Wer Sitzheizung hat, muss den grünen Stecker auch abstecken.
Wer bisher noch nicht auf die idee kam, die Kopfstütze herauszuziehen, der hat jetzt eine gute Gelegenheit dazu. Ohne Kopfstütze ist er handlicher und geht leichter zur Tür hinaus.
Vor dem Herausheben durch die Tür den Sitz mittig auf den Verstellschienen positionieren, das man sich mit den herausstehenden Schienen nicht das Interiör zur Sau macht.
Den Sitz dann kopfüber auf einen Stuhl abstellen. (Sitzfläche auf Sitzfläche)
Die Sitzhöhenverstellung betätigen und die Nietverbindungen suchen. Sind leicht zu finden.
Die Nieten sind ohne Demontage von Sitzverkleidung und Staufach zugänglich.

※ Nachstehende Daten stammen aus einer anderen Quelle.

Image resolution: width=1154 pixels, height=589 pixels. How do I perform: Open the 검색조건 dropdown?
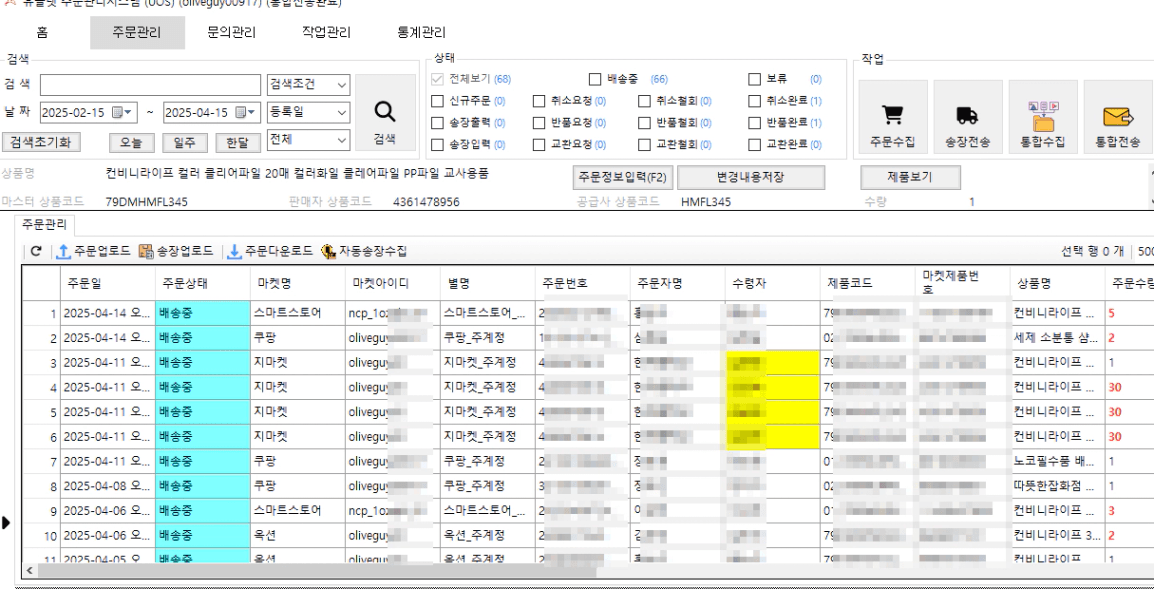coord(342,85)
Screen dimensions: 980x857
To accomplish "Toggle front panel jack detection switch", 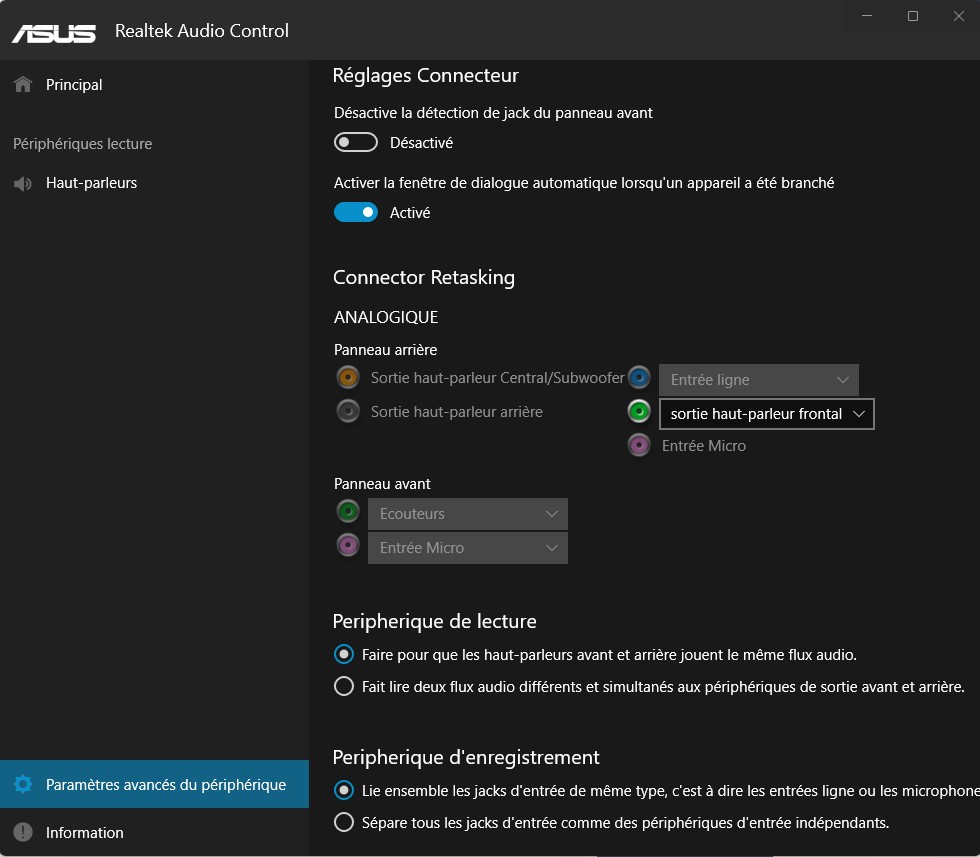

Wer da selbst daran herumschraubt, dem brauch ich nicht zu erklären wie man einen Niet ausbohrt, oder?
Geschafft.
Nun die Plastereste herauspopeln, sofern noch etwas davon übrig ist.
Das Material vom Niet ist ziemlich hart, ich hab erst gekörnt und dann 2mm/5mm vorgebohrt und die Bohrer frisch angeschliffen. Dann 11,5mm gebohrt. Meine Handreibahle schafft den letzten halben Millimeter und das Loch wird schön rund.
Mit viel ruhe die Löcher mit der Reibahle (12mm) oder dem Schleifwerkzeug (12,8mm) nur so weit aufreiben/ausschleifen, bis die gedrehte Hülse gerade so saugend hineinpasst.
Dann die Reibeflächen, also die gebohrten Löcher und die Bleche drumherum einfetten (ich habe Fettenhaftschmierfettspray benutzt) und zusammenstecken. Dann die 8er Schraube nehmen, eine Unterlegscheibe auffädeln und durch die in den Blechteilen steckende Hülse fädeln. Eine zweite Unterlegscheibe hält die Hülse an ihrem Bestimmungsort. Die selbstsichernde Mutter sorgt dafür, das sich die Verschraubung im Fahrzeug bei Sitzverstellung und Vibration nicht wieder lösen kann.
Das ganze mit allen 4 Nieten machen, oder mindestens mit den vorderen Zwei, die stärker verschleißen. Danach den Sitz wieder einbauen, das Kabel unterm Sitz nicht vergessen wieder anzustecken.
Viel Erfolg!
Hallo, das ist eine super Beschreibung zur Reparatur.
Bei welchen Fahrzeugen aus dem VAG Konzern, findet man denn diese Sitze? Ich habe einen Octavia aus Ende 2014. Mein Sitz wackelt leider auch, bin mir aber nicht sicher, dass ich dies dank Deiner Anleitung reparieren kann.
Viele Grüße
Arnold
Hallo,
habe das Problem (ausgeschlagene Buchsen) bei meinem Polo 6r.
Sind Sie weitergekommen mit Reparaturmöglichkeiten und hätten Sie evtl. einen Tip zur Reparatur (Werkstatt) für mich.